Re: fuzzy string matching

Bruno DiStefano (bruno@ecf.utoronto.ca)
Fri, 28 May 1999 11:24:25 +0200 (MET DST)

I feel that you have a starting point. However, you are not
really using the fuzzy logic in what you show. You are
trying to determine the "error" of a reading. Yes, I know,
this is not what you have in mind. However, looking from the
outside, this is what it looks like.

Assuming a "correct reading" (i.e. cemetary), you are trying to
determine "how good" (fuzzy concept) is an "actual reading"
(i.e. cemetery). This is a start.

What you should be doing is to define:
1) your input(s)
2) your output(s)
3) ways in which (1) influence(s) (2)

If you say that (1) is "a string" (in the C/C++ sense),
than you have to classify the string.
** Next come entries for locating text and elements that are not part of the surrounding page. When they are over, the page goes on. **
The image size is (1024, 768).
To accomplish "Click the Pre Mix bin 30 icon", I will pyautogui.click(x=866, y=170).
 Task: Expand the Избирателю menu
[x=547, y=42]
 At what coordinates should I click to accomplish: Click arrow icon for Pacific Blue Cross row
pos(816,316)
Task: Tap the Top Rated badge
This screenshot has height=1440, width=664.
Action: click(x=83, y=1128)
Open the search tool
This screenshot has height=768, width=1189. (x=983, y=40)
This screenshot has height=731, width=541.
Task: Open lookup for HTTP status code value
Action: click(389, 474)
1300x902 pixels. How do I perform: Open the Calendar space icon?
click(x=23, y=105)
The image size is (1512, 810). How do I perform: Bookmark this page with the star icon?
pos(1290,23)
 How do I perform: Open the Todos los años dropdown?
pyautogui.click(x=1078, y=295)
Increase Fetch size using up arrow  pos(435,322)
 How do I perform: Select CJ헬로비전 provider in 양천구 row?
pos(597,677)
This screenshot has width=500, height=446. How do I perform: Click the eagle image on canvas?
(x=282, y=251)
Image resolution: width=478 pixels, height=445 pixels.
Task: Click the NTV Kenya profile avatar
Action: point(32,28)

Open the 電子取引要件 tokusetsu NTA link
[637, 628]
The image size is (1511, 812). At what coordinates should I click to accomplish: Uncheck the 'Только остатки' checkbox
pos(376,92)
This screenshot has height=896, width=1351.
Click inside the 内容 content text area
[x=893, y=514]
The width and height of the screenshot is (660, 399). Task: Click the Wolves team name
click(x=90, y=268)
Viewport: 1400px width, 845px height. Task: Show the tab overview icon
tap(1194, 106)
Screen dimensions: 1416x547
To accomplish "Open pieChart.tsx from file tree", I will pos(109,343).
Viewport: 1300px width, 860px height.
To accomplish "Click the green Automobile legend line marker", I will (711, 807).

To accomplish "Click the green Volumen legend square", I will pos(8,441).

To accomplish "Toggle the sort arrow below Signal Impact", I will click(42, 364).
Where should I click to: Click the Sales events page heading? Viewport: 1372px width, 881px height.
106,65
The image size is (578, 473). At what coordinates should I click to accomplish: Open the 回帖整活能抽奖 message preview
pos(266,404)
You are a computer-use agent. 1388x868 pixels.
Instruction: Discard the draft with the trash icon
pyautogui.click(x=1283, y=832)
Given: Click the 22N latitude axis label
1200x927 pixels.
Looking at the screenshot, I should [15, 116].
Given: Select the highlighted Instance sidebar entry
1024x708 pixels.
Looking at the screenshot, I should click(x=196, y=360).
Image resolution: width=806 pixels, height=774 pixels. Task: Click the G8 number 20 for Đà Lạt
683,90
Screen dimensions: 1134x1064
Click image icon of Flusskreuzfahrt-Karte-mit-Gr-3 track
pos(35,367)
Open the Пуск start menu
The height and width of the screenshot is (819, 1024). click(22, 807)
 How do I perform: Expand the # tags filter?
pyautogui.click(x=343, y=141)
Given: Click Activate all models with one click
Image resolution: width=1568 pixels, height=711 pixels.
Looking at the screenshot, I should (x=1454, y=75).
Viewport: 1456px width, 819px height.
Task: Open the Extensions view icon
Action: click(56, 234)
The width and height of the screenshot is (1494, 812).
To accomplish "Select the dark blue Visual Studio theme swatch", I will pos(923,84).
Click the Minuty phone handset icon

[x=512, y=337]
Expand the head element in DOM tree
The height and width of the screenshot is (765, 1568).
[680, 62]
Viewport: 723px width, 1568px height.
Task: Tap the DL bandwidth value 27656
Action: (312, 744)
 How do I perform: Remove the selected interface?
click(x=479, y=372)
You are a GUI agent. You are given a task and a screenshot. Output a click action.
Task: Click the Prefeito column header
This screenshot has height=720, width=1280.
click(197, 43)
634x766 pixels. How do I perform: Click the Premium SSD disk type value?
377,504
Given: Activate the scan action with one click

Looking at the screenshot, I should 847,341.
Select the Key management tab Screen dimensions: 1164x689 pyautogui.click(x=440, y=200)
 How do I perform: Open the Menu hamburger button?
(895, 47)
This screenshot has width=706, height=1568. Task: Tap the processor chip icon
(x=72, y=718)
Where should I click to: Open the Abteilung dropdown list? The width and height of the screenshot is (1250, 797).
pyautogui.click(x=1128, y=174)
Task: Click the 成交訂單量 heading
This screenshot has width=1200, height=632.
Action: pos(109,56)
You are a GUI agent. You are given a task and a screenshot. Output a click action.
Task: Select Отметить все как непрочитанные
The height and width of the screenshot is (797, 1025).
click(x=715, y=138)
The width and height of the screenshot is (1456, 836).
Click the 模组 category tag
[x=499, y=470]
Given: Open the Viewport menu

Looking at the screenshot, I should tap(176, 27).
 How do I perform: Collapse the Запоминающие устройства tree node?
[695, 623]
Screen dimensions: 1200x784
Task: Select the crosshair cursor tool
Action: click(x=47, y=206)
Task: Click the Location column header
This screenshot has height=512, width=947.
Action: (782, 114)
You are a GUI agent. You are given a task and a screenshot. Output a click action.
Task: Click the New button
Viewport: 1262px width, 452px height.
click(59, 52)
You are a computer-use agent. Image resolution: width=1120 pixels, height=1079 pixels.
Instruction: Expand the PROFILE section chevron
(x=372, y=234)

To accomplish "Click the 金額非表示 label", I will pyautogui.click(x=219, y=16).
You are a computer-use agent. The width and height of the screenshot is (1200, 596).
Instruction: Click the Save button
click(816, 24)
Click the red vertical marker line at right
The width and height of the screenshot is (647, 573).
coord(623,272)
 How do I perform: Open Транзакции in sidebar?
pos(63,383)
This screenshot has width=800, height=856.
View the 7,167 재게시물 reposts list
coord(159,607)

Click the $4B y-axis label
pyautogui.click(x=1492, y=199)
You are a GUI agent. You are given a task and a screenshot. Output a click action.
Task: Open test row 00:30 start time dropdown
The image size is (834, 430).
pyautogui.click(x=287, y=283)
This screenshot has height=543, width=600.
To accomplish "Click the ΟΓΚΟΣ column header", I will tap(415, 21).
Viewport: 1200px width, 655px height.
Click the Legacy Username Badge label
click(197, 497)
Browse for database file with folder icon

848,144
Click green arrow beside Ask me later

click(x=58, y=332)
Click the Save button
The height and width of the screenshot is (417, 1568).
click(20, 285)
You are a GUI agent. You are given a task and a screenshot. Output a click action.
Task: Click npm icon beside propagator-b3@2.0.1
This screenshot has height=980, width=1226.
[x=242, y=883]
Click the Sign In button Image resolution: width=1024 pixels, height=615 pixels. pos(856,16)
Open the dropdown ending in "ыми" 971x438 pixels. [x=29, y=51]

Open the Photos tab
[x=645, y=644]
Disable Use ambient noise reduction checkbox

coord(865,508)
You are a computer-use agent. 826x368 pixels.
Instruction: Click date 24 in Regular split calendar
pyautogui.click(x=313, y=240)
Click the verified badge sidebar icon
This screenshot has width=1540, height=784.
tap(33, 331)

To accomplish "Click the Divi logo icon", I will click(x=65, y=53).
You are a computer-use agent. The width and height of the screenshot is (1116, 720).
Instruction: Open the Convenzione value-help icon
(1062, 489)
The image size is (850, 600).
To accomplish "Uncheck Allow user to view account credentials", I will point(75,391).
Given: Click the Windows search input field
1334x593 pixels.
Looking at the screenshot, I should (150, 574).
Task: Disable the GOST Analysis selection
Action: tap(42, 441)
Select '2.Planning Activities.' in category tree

You could classify
the string depending on "how far" it is from the
intended string, "the true string". The C/C++ method
would say:
1) it is alphabetically antecendent (-1)
2) it is identical (0)
3) it is alphabetically subsequent (1)

You could say:
1) it is very different
2) it is mildy different
3) it is a bit different
4) it is identical

I stop here, because I do not like monologue.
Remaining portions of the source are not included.